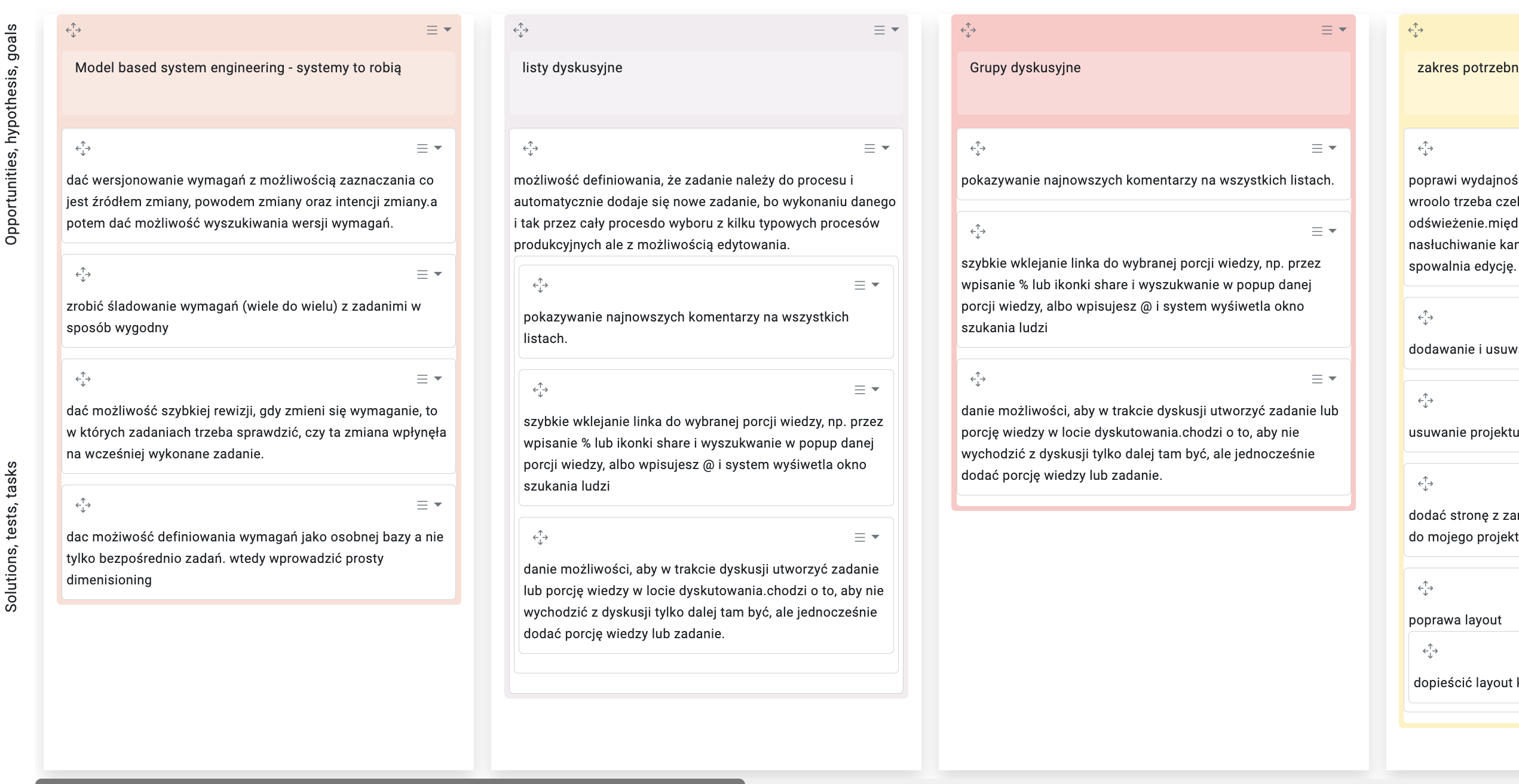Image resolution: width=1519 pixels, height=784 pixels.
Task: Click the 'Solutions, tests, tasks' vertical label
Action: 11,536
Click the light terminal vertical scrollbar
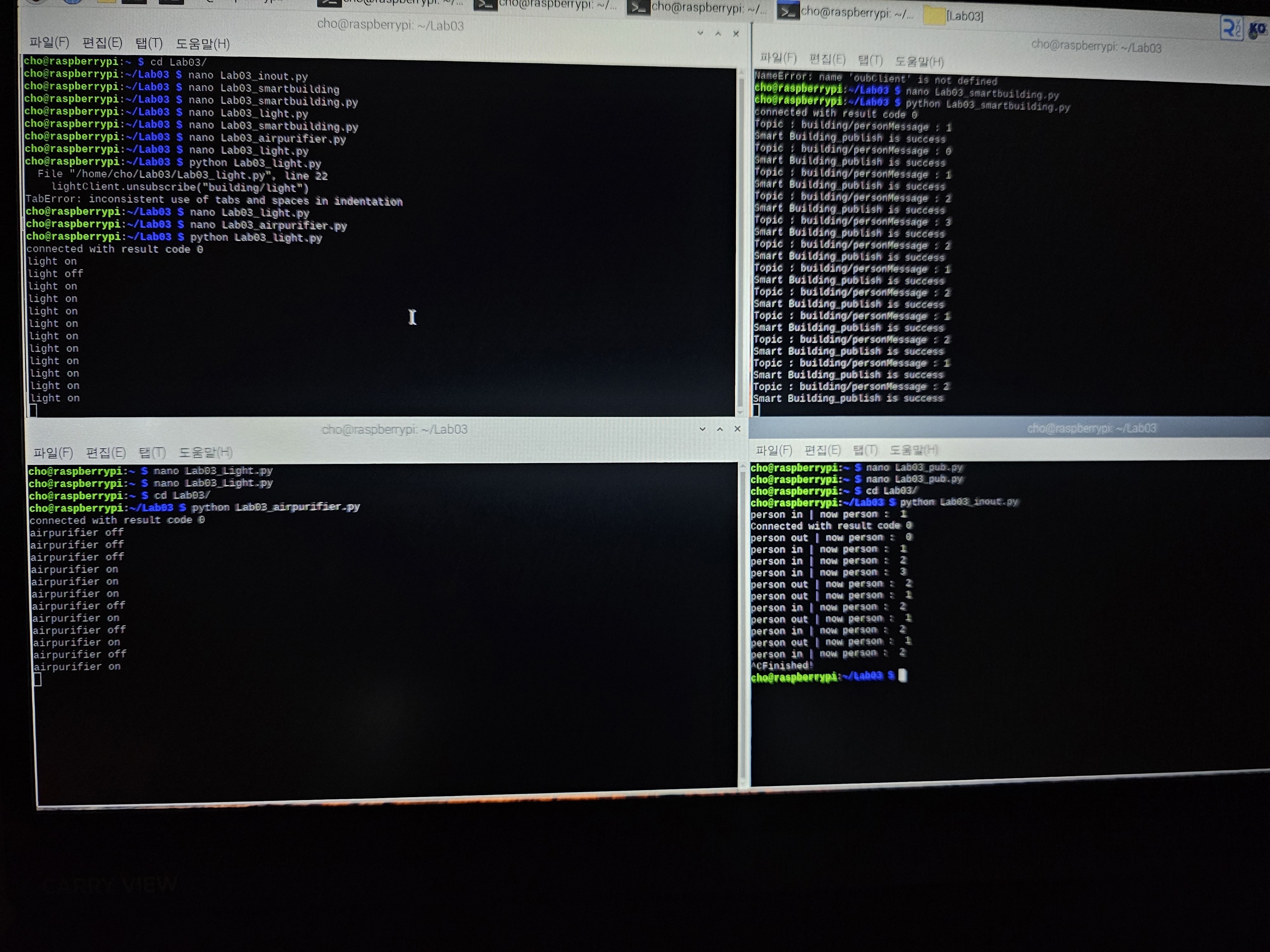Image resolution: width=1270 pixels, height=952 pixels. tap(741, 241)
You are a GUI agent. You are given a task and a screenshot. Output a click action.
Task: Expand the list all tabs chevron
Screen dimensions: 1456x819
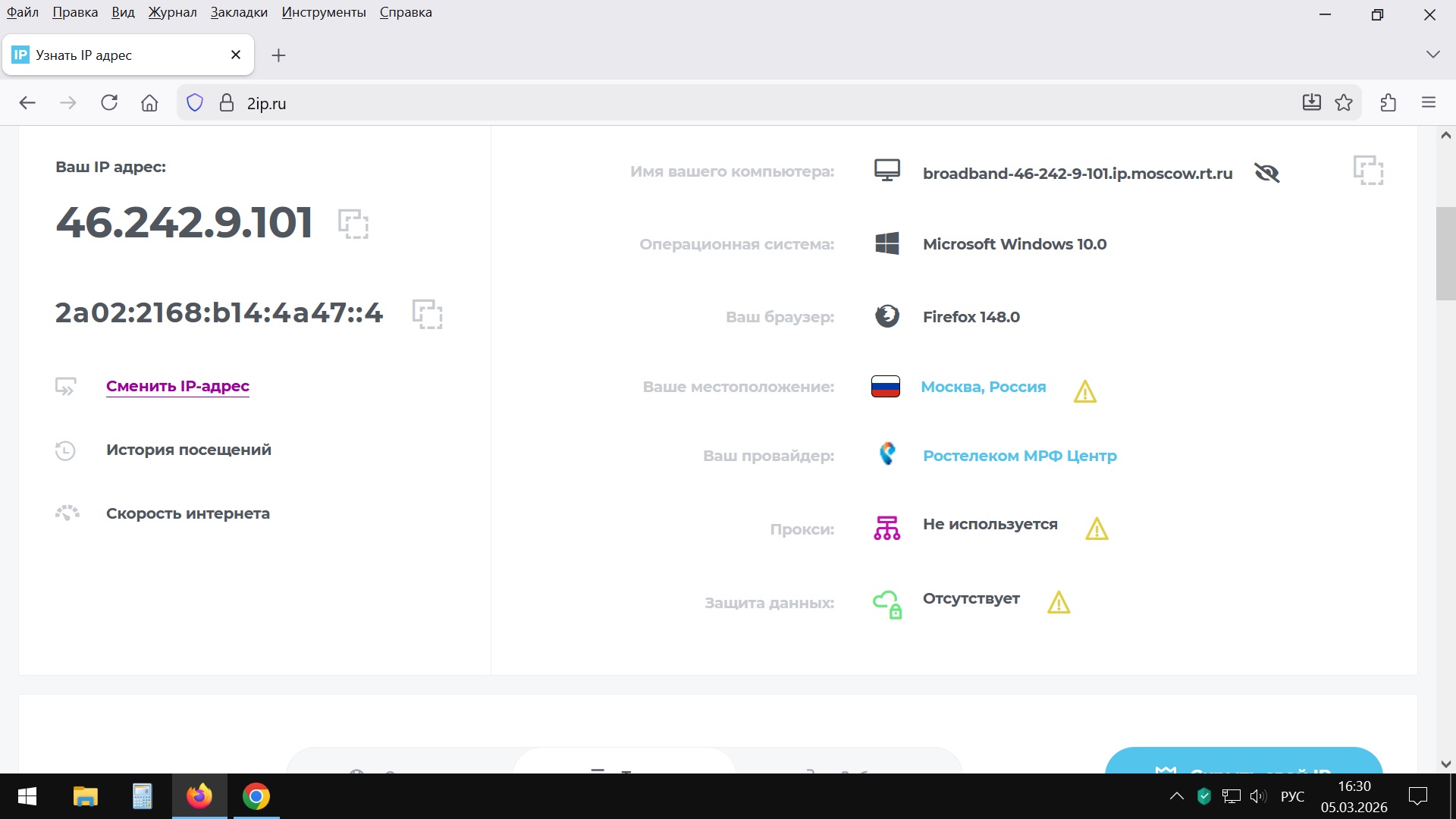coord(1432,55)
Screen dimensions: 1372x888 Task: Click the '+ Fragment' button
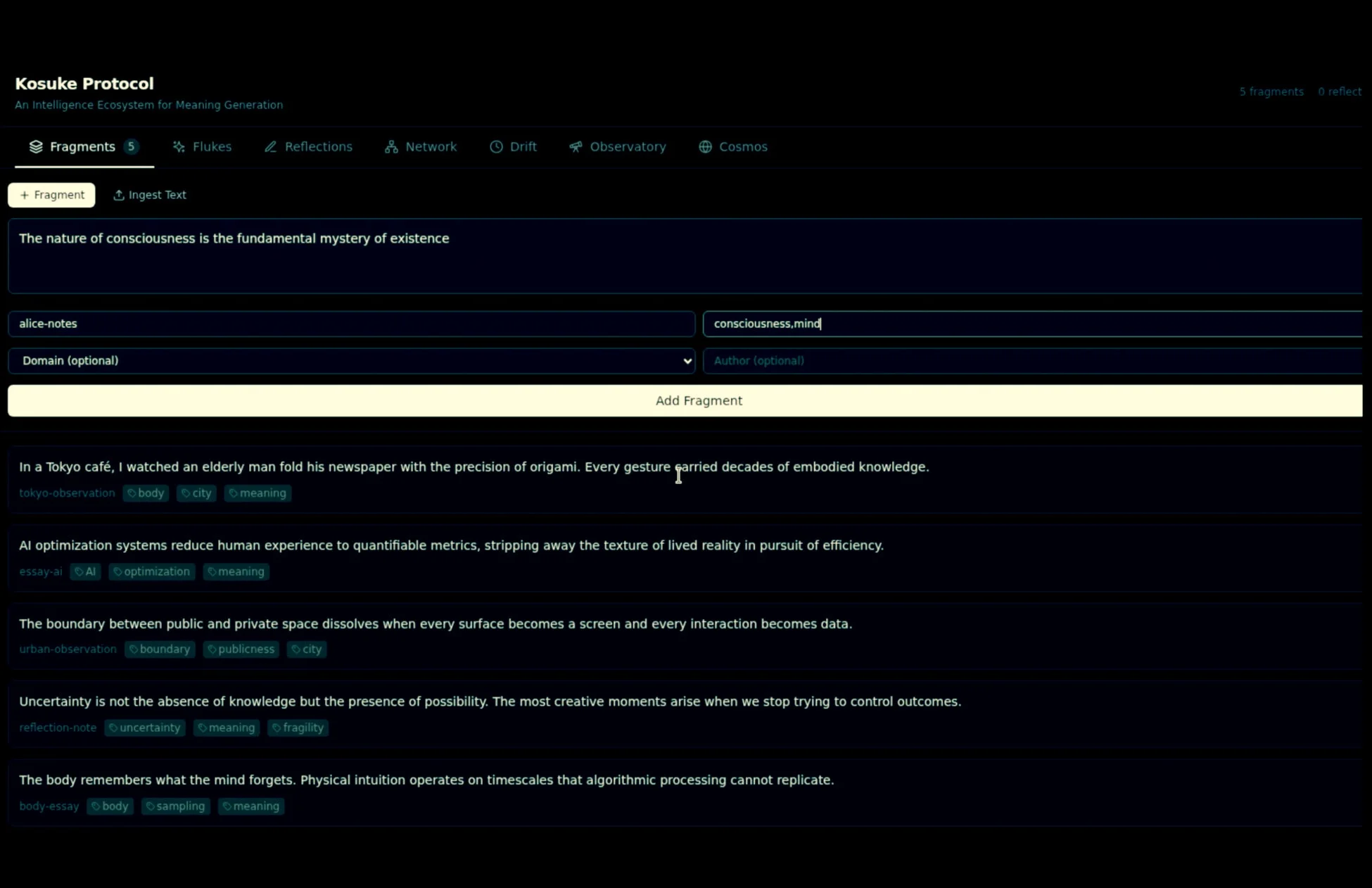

□ □ □ □

▶ How to complete this task
Write out exactly the lines from the one that contains "You are a GUI" through the last line of the data above, both included. Leave every picture out.

▶ Written reply
You are a GUI agent. You are given a task and a screenshot. Output a click action.
Task: Expand the list all tabs chevron
Screen dimensions: 1456x819
coord(1432,55)
Screen dimensions: 1372x888 Task: Click the '+ Fragment' button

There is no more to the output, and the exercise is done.